Here’s how we can deal with them, even within the government’s current set of agencies, authorities, and capacities, if we choose to.

Data Transfer to China

The biggest national security concern with TikTok is the possibility of transferring American users’ data to China, where the Chinese government can use and abuse it. In my opinion, this is actually the easier problem to regulate given how cloud infrastructure works.

TikTok claims it stores American user data only in data centers in the United States with a backup replica in Singapore. We know it uses AWS and GCP for its cloud infrastructure. We also know that it has leased additional capacities from DLR, one of the largest third-party data center providers, in its Ashburn, Virginia location.

Every cloud data center maintains a detailed log of the traffic going in and out of its network. It’s a standard service, commonly known as Flow Logs. Tracking this information is important for internal troubleshooting, compliance, and billing customers. (As I’ve noted in my many previous posts on the cloud industry, selling network bandwidth is very profitable.)

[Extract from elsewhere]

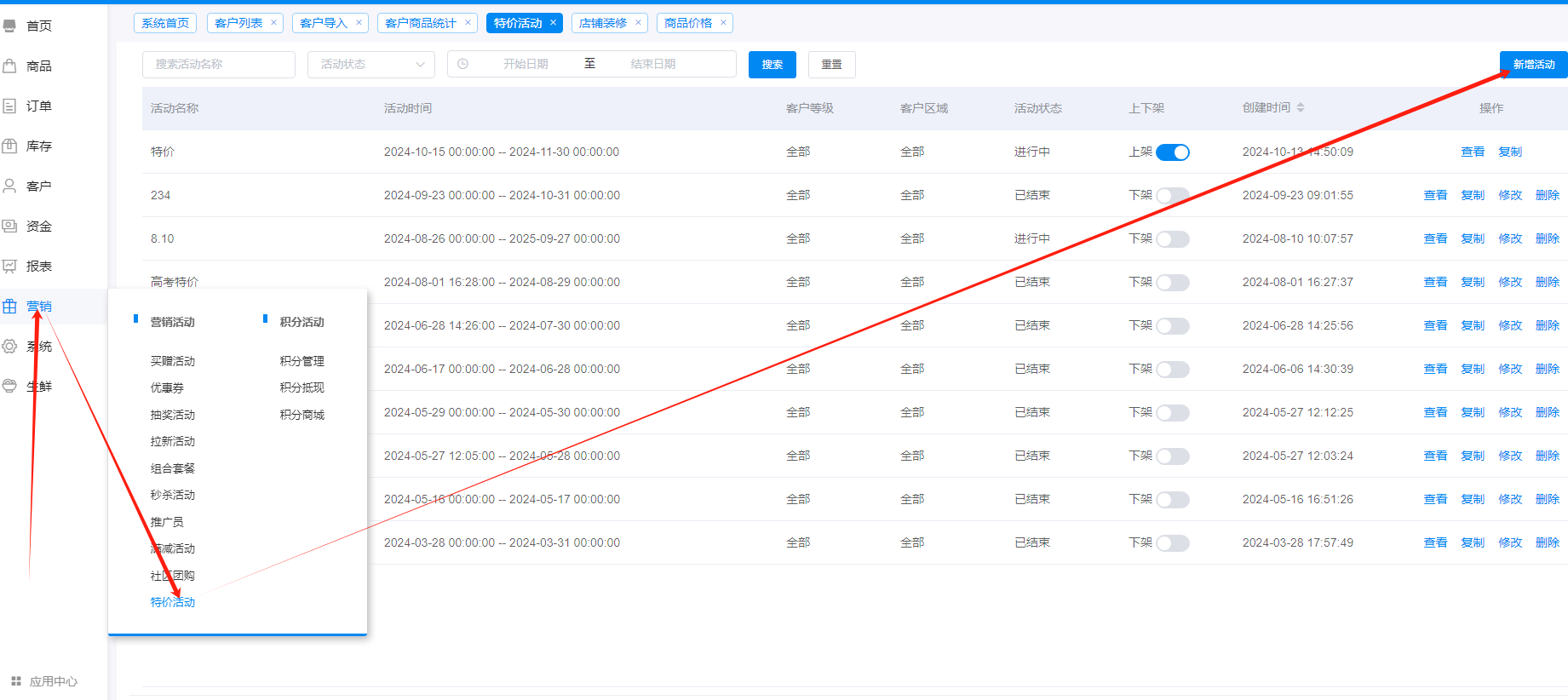Open the 库存 inventory box icon
1568x700 pixels.
10,146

Thus, it’s quite straightforward for the relevant government agency, likely the Department of Justice in this case, to request ByteDance, AWS, GCP, and DLR to cooperate by submitting network logs of traffic going out of all the relevant data centers to verify (not speculate) if data is being transferred to China. This can be done on a monthly, weekly, probably even a daily basis. The moment anything is transferred to China, TikTok is banned. Plain and simple. We no longer need to judge TikTok by its PR statements; we can validate its claims with technology. The same request can be made to whichever third-party data center provider ByteDance uses in Singapore and work with the Singaporean government. (Based on this interesting analysis by a French cybersecurity researcher, ByteDance appears to use AWS in Singapore as well.) Since we are dealing with American user data, the request would be reasonable and the jurisdictional nexus should be clear.

Furthermore, monitoring Flow Logs and its equivalents is a clean, clear, and credible way to protect US data sovereignty. It’s a framework that can be applied to WeChat, all the mobile games owned by Tencent (like Fortnite and League of Legends), the Russian-made FaceApp that put a scare in a lot of people last year, and any new product in the future that requires some scrutiny.

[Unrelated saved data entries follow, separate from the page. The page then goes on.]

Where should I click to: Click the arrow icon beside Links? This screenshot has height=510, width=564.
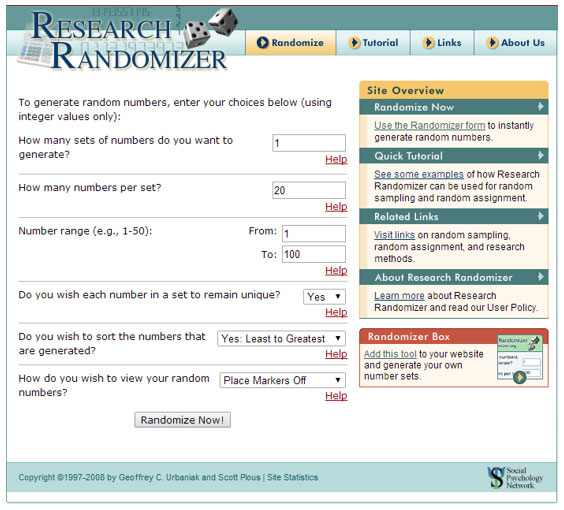[428, 43]
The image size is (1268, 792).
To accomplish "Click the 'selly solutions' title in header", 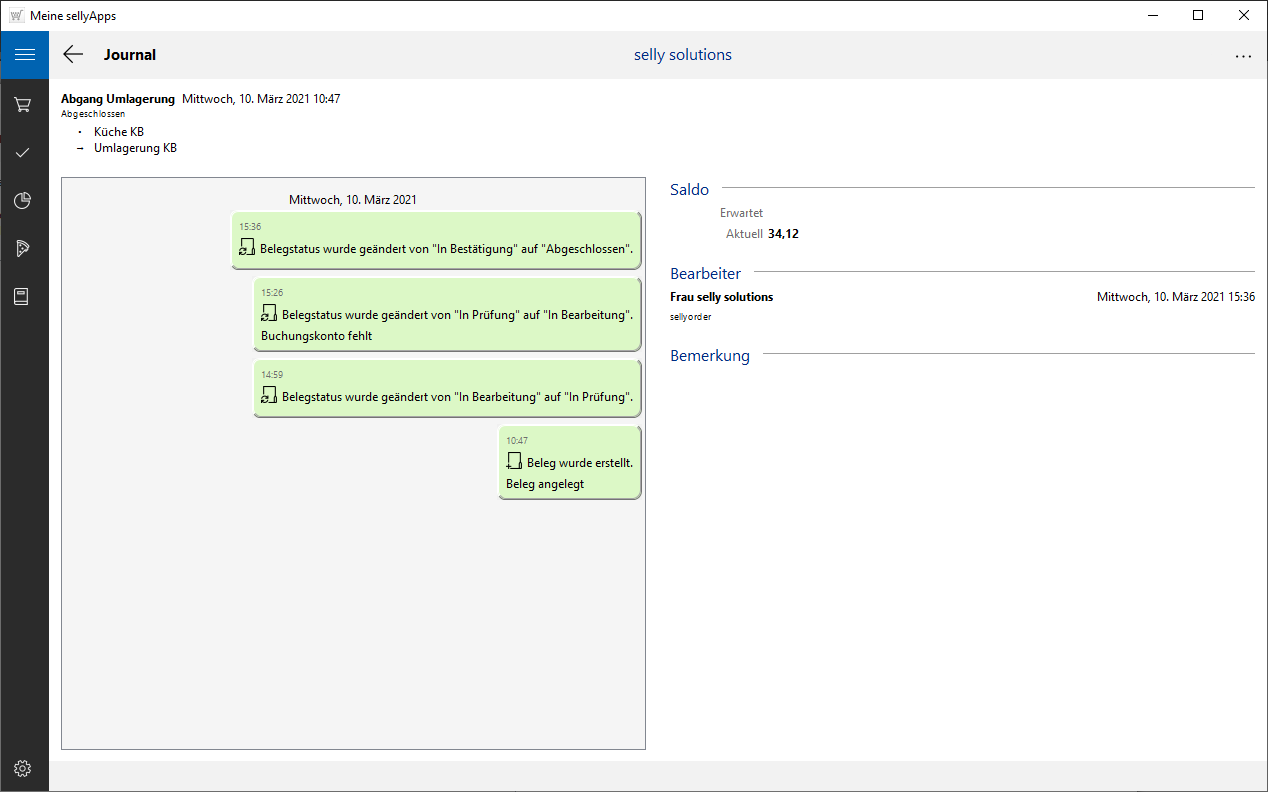I will click(x=682, y=55).
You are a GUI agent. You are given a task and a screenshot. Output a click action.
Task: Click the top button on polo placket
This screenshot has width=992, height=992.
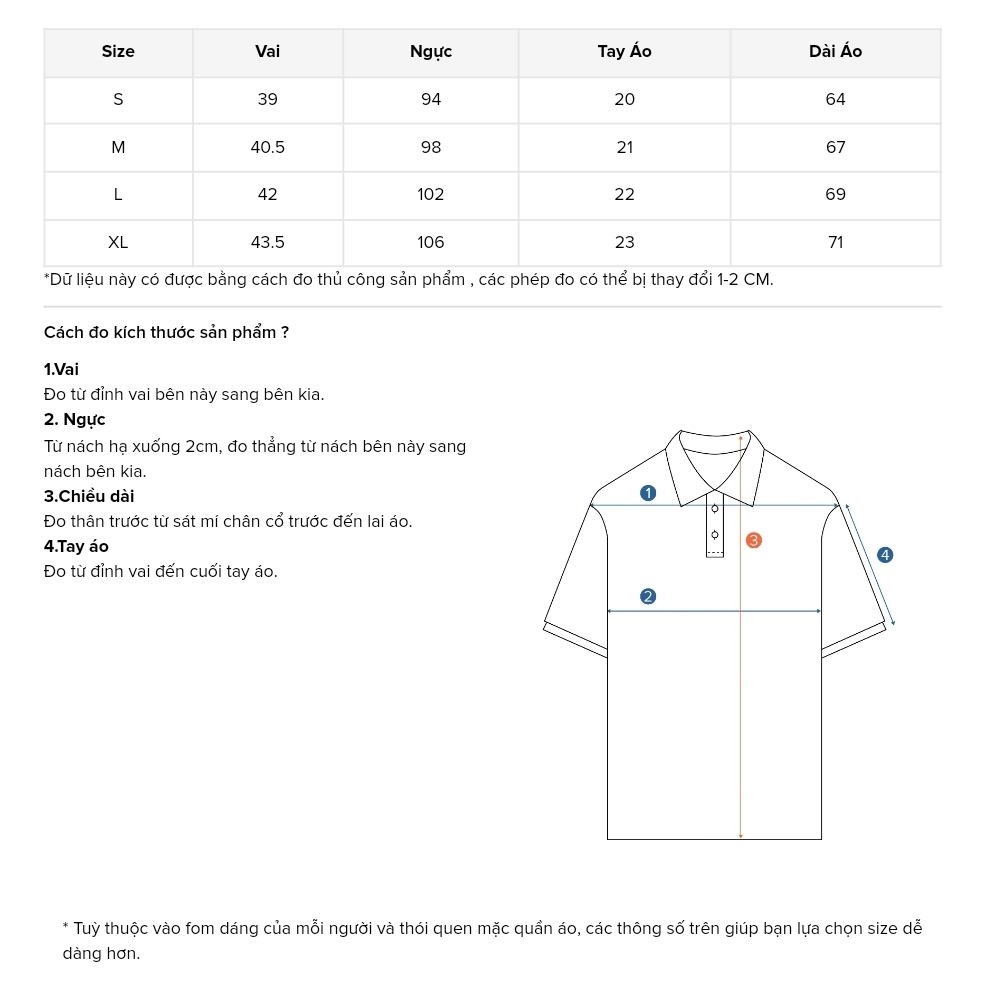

It’s generalizable and fair, not schizophrenic and arbitrary. And the information can be shared with the public to build trust and peace of mind. As an American who currently still has TikTok installed on my phone, if any data is transferred to China, I want to know!

Data Collection

It’s important to separate the data collection concern by TikTok from the national security concern of data transfer. We shouldn’t conflate the two. There is no geopolitical, US-China angle to the data collection problem if there’s no data outflow to China.

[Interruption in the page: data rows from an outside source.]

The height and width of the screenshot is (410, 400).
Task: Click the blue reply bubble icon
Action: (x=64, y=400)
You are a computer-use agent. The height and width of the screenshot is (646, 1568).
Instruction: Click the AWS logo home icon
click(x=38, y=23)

Currently, the Federal Trade Commission (FTC) is the main enforcing authority. TikTok is already on the FTC’s naughty list, having been fined $5.7 million USD in early 2019 for illegally collecting data on kids under 13, thus violating the Children's Online Privacy Protection Act (COPPA). Of course, there was the $5 billion USD fine levied on Facebook last year. Looks like the FTC is about to fine Twitter up to $250 million USD for abusing user data collected for security purposes to do ad-targeting.

There is not yet any industry consensus on whether TikTok’s data collection practice is materially worse than its American competitors or just as bad. If you read the French researcher’s analysis I cited above, it’s “just as bad”. If you read this equally fascinating reverse-engineering by a system administrator posted on Reddit, it’s demonstrably worse.

It’s worth noting that TikTok (and all of ByteDance’s consumer apps) is algorithm-driven, not social-driven. Thus, treating it as another social media product is misleading. There’s nothing “social” about using TikTok per se. You don’t have to “friend” anyone, “connect” with anyone, or even “follow” anyone if you don’t want to. The app collects data on how you watch and interact with its initial feed and adapts accordingly and algorithmically. The resulting behavior, at least for me, is: I scroll, laugh, scroll, scroll, laugh, and 30 minutes later, same thing.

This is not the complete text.